# ADR-007: Conversation Compaction System
## Status
Accepted
## Context
Long-running Delia sessions accumulate conversation history that can exceed model context windows, leading to:
- Degraded response quality as important context gets truncated
- Increased latency from processing large contexts
- Memory pressure from storing extensive message histories
- Loss of early task context when truncation occurs
Claude Code handles this elegantly with its `/compact` command, which summarizes older messages while preserving recent context and key information.
## Decision
Implement a conversation compaction system for Delia that:
1. **LLM-Based Summarization**: Use the `quick` model tier to generate concise summaries of older messages, preserving:
- Main task/goal being worked on
- Key decisions and their reasoning
- File/code modifications made
- Problems encountered and solutions
- Current state and progress
2. **Key Information Extraction**: Automatically detect and preserve:
- Tool calls (file operations, commands, etc.)
- File modifications
- Important decisions
3. **Threshold-Based Triggers**:
- Warning at 12,000 tokens (configurable)
- Auto-compaction at 18,000 tokens (1.5x threshold)

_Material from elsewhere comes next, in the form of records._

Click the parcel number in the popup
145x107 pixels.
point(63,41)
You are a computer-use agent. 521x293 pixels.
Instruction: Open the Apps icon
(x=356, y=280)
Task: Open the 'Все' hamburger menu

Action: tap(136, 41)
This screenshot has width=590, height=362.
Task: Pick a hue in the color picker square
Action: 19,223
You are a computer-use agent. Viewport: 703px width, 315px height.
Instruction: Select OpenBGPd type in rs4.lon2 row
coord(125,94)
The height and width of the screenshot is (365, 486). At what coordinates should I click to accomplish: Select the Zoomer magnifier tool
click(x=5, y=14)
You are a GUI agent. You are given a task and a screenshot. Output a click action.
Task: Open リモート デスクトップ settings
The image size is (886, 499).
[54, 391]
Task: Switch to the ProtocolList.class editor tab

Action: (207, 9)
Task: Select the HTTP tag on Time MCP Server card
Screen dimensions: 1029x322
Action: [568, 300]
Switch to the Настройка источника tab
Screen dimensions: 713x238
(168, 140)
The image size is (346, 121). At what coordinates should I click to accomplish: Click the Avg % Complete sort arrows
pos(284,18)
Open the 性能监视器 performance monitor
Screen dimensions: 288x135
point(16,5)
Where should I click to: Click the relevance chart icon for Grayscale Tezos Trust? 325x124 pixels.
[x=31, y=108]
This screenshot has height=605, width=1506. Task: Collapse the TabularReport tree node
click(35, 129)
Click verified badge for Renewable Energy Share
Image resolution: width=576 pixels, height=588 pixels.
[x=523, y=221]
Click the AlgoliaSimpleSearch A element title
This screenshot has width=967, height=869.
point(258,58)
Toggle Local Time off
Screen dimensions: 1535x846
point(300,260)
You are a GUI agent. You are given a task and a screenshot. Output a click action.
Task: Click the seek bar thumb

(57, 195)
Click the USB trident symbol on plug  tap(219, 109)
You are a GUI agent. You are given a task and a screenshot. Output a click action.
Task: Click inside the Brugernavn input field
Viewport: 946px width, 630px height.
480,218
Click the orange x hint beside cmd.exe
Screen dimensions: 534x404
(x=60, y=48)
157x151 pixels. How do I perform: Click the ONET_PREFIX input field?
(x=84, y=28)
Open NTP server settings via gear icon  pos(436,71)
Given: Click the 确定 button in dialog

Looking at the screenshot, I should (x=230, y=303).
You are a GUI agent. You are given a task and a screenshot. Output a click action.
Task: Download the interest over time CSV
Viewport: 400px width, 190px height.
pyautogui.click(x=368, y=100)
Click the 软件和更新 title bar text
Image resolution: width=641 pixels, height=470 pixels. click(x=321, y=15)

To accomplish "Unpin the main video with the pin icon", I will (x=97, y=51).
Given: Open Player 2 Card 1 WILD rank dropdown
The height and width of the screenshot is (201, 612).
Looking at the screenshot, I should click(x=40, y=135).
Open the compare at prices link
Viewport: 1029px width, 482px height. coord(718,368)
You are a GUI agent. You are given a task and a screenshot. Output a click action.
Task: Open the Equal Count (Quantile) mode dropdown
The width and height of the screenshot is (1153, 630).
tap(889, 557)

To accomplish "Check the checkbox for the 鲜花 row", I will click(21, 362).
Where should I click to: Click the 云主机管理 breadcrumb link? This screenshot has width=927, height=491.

4. **Message Preservation**: Always keep the last N message pairs (default: 6 pairs = 12 messages) untouched for immediate context
5. **MCP Tools**:
- `session_compact`: Manual compaction trigger
- `session_stats`: View compaction statistics
## Implementation
### Core Components
- **`src/delia/semantic/compression.py`** - Main compaction logic:
- `ConversationCompactor` class with configurable thresholds
- `CompactionResult` dataclass for operation results
- `CompactionMetadata` for tracking compaction history
- Key info extraction via regex patterns
**SessionManager Integration**:
- `SessionState.needs_compaction()` - Check if session needs compaction
- `SessionState.get_compaction_stats()` - Get token counts and status
- `SessionManager.compact_session()` - Async compaction method
**Orchestration Integration** (`service.py`):
- `_check_auto_compaction()` - Check and optionally auto-compact
- Warning events for large contexts
- Automatic compaction above critical threshold
### Compaction Algorithm
```
1. Count total tokens in session messages
2. If tokens > threshold:
a. Identify messages to compact (all except last N pairs)
b. Extract key information (tool calls, file mods, decisions)
c. Generate LLM summary of compactable messages
d. Replace compacted messages with single summary message
e. Store compaction metadata in session
3. Save updated session to disk
```
### Key Information Patterns
```python
TOOL_CALL_PATTERNS = [
r"\b(created|wrote|edited)\s+file\s+...",
r"\b(running|executed)\s+command\s+...",
r"\b(pip|npm|git|docker)\s+\w+",
]
DECISION_PATTERNS = [
r"(?:decided|choosing|will use)\s+...",
r"(?:approach|strategy|plan):\s*...",
]
```
## Consequences
### Positive
- Prevents context overflow in long sessions
- Preserves important information across compaction
- Matches Claude Code's user-friendly `/compact` workflow
- Automatic protection against context overflow
- Configurable thresholds for different use cases
### Negative
- Summarization may lose some nuance from original messages
- Adds latency during compaction (LLM call required)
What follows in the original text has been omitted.